Stored items:
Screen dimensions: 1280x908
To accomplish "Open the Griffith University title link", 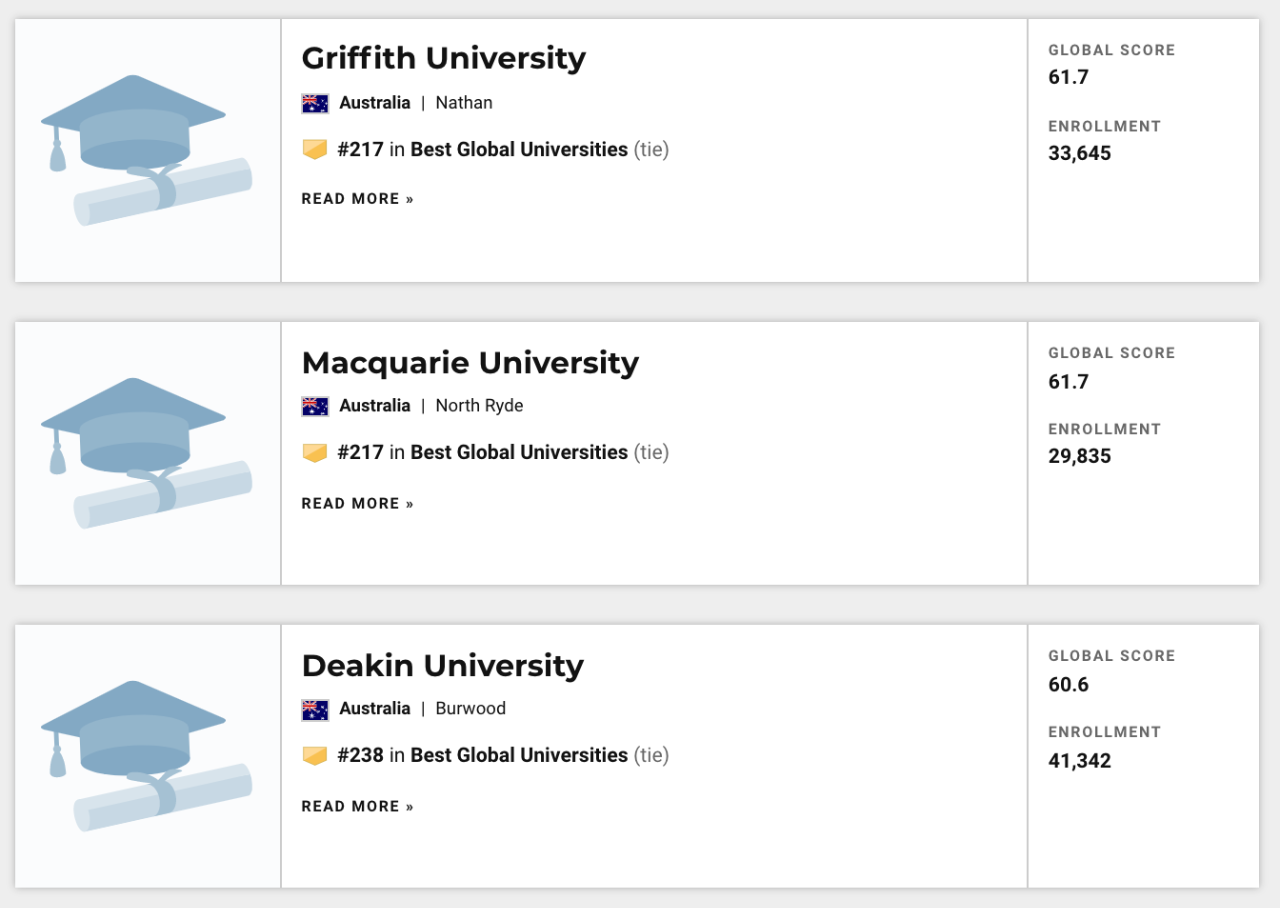I will click(x=443, y=58).
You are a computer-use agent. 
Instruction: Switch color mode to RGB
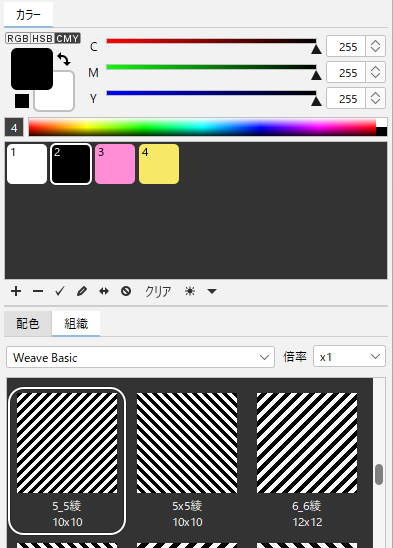coord(18,38)
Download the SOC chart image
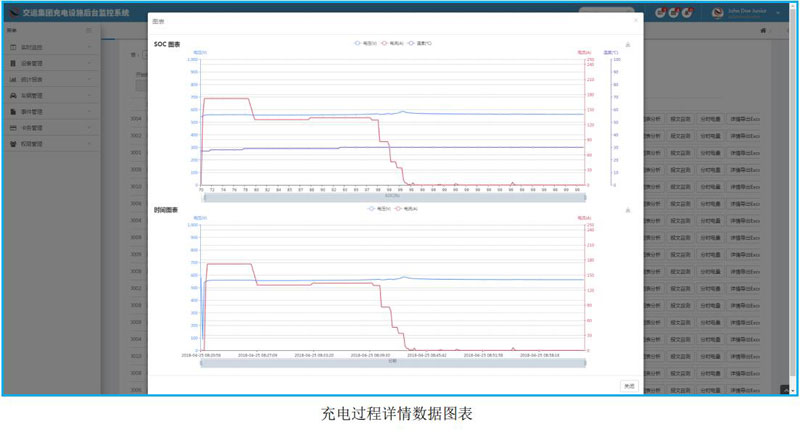 click(628, 45)
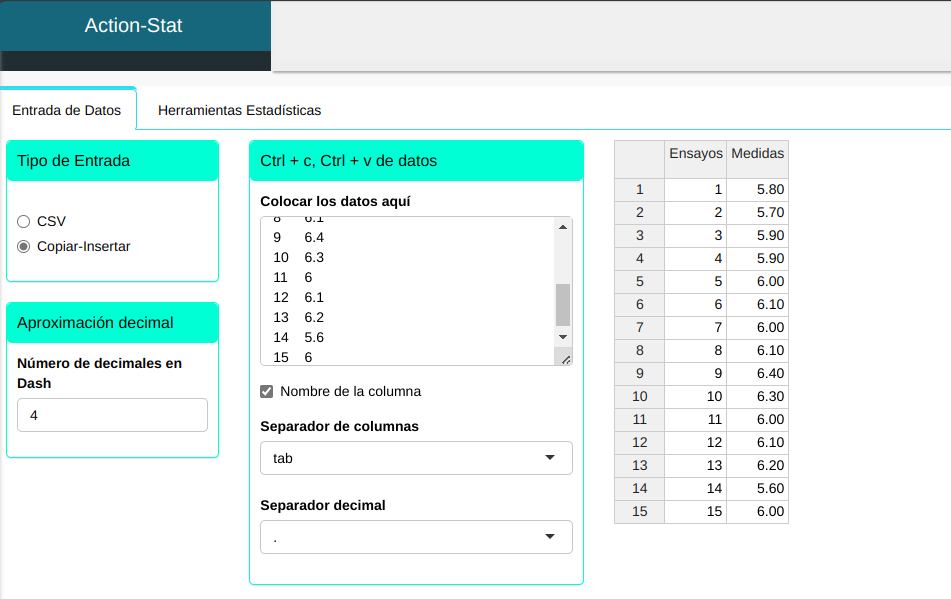Screen dimensions: 951x599
Task: Click the textarea scrollbar thumb
Action: pos(563,304)
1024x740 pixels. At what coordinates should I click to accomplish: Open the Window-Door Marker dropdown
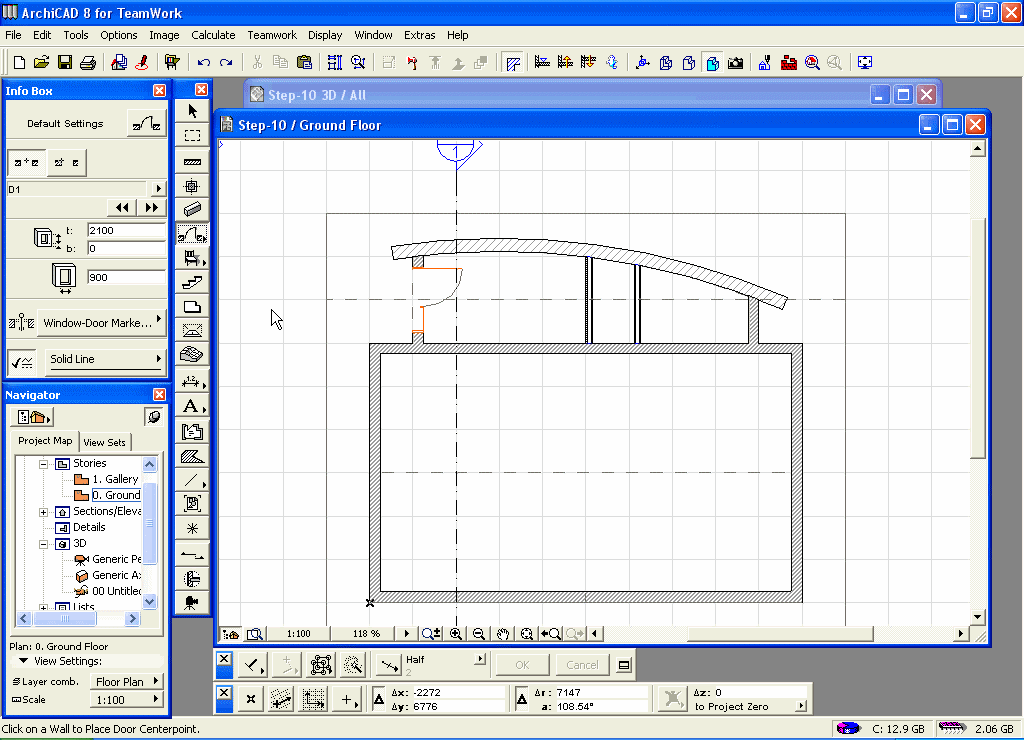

*Problem description:*
Could you repeat exactly the lines from the one containing "Instruction: Switch color mode to RGB" to the last line of the records, both included, and leave out every picture?

*Solution to this exercise:*
Instruction: Switch color mode to RGB
coord(18,38)
Download the SOC chart image
 click(628, 45)
Screen dimensions: 951x599
Task: Click the textarea scrollbar thumb
Action: pos(563,304)
1024x740 pixels. At what coordinates should I click to accomplish: Open the Window-Door Marker dropdown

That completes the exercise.